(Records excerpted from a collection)

........

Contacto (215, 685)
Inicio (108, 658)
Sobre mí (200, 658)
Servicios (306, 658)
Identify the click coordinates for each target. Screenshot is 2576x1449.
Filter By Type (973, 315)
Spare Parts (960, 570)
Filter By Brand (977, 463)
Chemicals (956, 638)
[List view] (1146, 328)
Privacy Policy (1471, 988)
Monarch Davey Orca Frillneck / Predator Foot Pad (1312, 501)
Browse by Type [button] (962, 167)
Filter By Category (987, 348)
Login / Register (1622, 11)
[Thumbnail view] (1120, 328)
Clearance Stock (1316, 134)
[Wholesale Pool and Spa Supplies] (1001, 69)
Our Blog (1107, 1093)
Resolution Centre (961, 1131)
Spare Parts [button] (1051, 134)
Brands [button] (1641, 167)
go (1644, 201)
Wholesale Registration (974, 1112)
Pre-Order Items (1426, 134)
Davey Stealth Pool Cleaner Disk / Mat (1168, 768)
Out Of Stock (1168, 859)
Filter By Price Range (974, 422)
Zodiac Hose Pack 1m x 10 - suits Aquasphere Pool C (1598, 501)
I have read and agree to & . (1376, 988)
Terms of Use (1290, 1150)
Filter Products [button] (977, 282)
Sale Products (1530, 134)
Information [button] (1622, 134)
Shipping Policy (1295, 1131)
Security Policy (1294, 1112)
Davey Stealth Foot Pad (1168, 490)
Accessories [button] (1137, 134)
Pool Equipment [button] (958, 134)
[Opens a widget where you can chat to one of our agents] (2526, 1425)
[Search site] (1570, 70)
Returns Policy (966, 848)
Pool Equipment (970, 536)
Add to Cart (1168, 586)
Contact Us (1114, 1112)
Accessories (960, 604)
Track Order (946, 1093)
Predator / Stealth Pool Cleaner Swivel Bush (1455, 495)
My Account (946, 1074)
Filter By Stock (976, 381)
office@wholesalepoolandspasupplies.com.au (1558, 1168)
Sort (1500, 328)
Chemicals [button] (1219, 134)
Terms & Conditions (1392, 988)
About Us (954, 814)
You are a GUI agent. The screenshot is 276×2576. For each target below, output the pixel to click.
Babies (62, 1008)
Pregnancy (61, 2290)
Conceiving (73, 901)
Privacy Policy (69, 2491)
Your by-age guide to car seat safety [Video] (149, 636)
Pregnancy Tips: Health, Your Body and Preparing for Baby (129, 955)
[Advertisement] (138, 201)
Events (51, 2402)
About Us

........

*What you should do*.
Scan the records for the string "target". Copy each line in which it appears.

*Answer space*.
Identify the click coordinates for each target. Screenshot is 2576x1449.
You are a GUI agent. The screenshot is 276×2576. For each target below, output the pixel to click.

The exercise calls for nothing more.